▶ Assignment
Would you repeat the entries beneath, with nothing changed?

▶ Dataset excerpts
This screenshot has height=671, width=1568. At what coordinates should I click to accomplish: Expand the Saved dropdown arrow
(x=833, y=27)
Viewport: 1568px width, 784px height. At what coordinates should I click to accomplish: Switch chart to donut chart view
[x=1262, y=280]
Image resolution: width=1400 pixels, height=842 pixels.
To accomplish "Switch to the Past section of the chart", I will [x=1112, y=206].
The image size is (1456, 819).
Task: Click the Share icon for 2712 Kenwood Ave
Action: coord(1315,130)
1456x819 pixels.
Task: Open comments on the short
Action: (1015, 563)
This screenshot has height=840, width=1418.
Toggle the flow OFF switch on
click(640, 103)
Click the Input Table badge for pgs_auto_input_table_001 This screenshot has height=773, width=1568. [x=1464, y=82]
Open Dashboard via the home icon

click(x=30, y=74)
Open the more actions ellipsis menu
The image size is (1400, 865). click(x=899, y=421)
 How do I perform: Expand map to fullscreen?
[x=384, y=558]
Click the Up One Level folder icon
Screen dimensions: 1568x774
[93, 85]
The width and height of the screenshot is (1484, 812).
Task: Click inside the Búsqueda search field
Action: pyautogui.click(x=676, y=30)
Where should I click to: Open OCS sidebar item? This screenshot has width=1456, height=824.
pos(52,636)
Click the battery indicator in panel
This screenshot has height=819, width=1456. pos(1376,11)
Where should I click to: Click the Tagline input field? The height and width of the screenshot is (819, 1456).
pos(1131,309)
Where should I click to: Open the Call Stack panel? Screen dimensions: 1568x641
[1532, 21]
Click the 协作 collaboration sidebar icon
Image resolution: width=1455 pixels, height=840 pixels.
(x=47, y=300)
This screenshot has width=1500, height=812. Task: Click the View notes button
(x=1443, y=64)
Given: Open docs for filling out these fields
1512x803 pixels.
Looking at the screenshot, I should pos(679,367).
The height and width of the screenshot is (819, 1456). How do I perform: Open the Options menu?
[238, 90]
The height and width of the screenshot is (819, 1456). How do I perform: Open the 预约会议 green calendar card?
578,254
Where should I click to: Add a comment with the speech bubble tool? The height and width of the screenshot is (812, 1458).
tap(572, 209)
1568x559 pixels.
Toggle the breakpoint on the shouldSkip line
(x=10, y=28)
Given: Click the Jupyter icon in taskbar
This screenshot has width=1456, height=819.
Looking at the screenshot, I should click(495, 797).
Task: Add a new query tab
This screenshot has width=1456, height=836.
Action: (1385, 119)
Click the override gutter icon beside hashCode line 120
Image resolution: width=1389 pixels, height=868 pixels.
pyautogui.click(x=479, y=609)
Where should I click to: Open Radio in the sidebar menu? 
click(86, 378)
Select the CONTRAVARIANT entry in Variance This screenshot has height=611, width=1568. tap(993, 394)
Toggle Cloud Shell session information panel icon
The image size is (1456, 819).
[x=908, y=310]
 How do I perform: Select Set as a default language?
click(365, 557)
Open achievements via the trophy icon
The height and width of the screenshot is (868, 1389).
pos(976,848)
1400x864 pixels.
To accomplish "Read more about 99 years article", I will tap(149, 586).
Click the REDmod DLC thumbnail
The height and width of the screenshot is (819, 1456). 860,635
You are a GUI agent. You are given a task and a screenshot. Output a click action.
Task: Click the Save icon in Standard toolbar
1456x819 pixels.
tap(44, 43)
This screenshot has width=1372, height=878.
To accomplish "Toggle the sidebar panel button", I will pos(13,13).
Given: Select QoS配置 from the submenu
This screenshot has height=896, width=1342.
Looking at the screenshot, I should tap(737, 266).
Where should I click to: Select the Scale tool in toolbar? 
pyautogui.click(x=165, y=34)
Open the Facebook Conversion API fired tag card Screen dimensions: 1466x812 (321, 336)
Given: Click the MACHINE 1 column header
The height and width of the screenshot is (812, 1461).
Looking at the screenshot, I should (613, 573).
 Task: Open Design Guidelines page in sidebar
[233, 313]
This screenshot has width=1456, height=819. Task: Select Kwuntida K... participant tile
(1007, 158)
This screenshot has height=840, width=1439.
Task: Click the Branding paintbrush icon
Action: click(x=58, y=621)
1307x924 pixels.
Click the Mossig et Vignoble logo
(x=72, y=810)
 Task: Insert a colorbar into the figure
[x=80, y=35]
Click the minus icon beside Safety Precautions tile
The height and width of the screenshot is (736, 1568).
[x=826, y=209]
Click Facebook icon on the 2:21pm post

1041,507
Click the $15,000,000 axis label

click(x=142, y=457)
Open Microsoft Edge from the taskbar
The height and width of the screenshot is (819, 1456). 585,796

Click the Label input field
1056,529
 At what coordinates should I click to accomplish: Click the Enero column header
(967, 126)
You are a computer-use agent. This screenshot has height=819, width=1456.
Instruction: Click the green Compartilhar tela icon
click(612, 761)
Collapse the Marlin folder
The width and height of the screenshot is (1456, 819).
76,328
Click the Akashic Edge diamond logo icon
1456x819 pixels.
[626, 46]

▶ Exercise response
This screenshot has height=671, width=1568. At what coordinates should I click to accomplish: Expand the Saved dropdown arrow
(x=833, y=27)
Viewport: 1568px width, 784px height. At what coordinates should I click to accomplish: Switch chart to donut chart view
[x=1262, y=280]
Image resolution: width=1400 pixels, height=842 pixels.
To accomplish "Switch to the Past section of the chart", I will [x=1112, y=206].
The image size is (1456, 819).
Task: Click the Share icon for 2712 Kenwood Ave
Action: coord(1315,130)
1456x819 pixels.
Task: Open comments on the short
Action: (1015, 563)
This screenshot has height=840, width=1418.
Toggle the flow OFF switch on
click(640, 103)
Click the Input Table badge for pgs_auto_input_table_001 This screenshot has height=773, width=1568. [x=1464, y=82]
Open Dashboard via the home icon

click(x=30, y=74)
Open the more actions ellipsis menu
The image size is (1400, 865). click(x=899, y=421)
 How do I perform: Expand map to fullscreen?
[x=384, y=558]
Click the Up One Level folder icon
Screen dimensions: 1568x774
[93, 85]
The width and height of the screenshot is (1484, 812).
Task: Click inside the Búsqueda search field
Action: pyautogui.click(x=676, y=30)
Where should I click to: Open OCS sidebar item? This screenshot has width=1456, height=824.
pos(52,636)
Click the battery indicator in panel
This screenshot has height=819, width=1456. pos(1376,11)
Where should I click to: Click the Tagline input field? The height and width of the screenshot is (819, 1456).
pos(1131,309)
Where should I click to: Open the Call Stack panel? Screen dimensions: 1568x641
[1532, 21]
Click the 协作 collaboration sidebar icon
Image resolution: width=1455 pixels, height=840 pixels.
(x=47, y=300)
This screenshot has width=1500, height=812. Task: Click the View notes button
(x=1443, y=64)
Given: Open docs for filling out these fields
1512x803 pixels.
Looking at the screenshot, I should pos(679,367).
The height and width of the screenshot is (819, 1456). How do I perform: Open the Options menu?
[238, 90]
The height and width of the screenshot is (819, 1456). How do I perform: Open the 预约会议 green calendar card?
578,254
Where should I click to: Add a comment with the speech bubble tool? The height and width of the screenshot is (812, 1458).
tap(572, 209)
1568x559 pixels.
Toggle the breakpoint on the shouldSkip line
(x=10, y=28)
Given: Click the Jupyter icon in taskbar
This screenshot has width=1456, height=819.
Looking at the screenshot, I should click(495, 797).
Task: Add a new query tab
This screenshot has width=1456, height=836.
Action: (1385, 119)
Click the override gutter icon beside hashCode line 120
Image resolution: width=1389 pixels, height=868 pixels.
pyautogui.click(x=479, y=609)
Where should I click to: Open Radio in the sidebar menu? 
click(86, 378)
Select the CONTRAVARIANT entry in Variance This screenshot has height=611, width=1568. tap(993, 394)
Toggle Cloud Shell session information panel icon
The image size is (1456, 819).
[x=908, y=310]
 How do I perform: Select Set as a default language?
click(365, 557)
Open achievements via the trophy icon
The height and width of the screenshot is (868, 1389).
pos(976,848)
1400x864 pixels.
To accomplish "Read more about 99 years article", I will tap(149, 586).
Click the REDmod DLC thumbnail
The height and width of the screenshot is (819, 1456). 860,635
You are a GUI agent. You are given a task and a screenshot. Output a click action.
Task: Click the Save icon in Standard toolbar
1456x819 pixels.
tap(44, 43)
This screenshot has width=1372, height=878.
To accomplish "Toggle the sidebar panel button", I will pos(13,13).
Given: Select QoS配置 from the submenu
This screenshot has height=896, width=1342.
Looking at the screenshot, I should tap(737, 266).
Where should I click to: Select the Scale tool in toolbar? 
pyautogui.click(x=165, y=34)
Open the Facebook Conversion API fired tag card Screen dimensions: 1466x812 (321, 336)
Given: Click the MACHINE 1 column header
The height and width of the screenshot is (812, 1461).
Looking at the screenshot, I should (613, 573).
 Task: Open Design Guidelines page in sidebar
[233, 313]
This screenshot has width=1456, height=819. Task: Select Kwuntida K... participant tile
(1007, 158)
This screenshot has height=840, width=1439.
Task: Click the Branding paintbrush icon
Action: click(x=58, y=621)
1307x924 pixels.
Click the Mossig et Vignoble logo
(x=72, y=810)
 Task: Insert a colorbar into the figure
[x=80, y=35]
Click the minus icon beside Safety Precautions tile
The height and width of the screenshot is (736, 1568).
[x=826, y=209]
Click Facebook icon on the 2:21pm post

1041,507
Click the $15,000,000 axis label

click(x=142, y=457)
Open Microsoft Edge from the taskbar
The height and width of the screenshot is (819, 1456). 585,796

Click the Label input field
1056,529
 At what coordinates should I click to accomplish: Click the Enero column header
(967, 126)
You are a computer-use agent. This screenshot has height=819, width=1456.
Instruction: Click the green Compartilhar tela icon
click(612, 761)
Collapse the Marlin folder
The width and height of the screenshot is (1456, 819).
76,328
Click the Akashic Edge diamond logo icon
1456x819 pixels.
[626, 46]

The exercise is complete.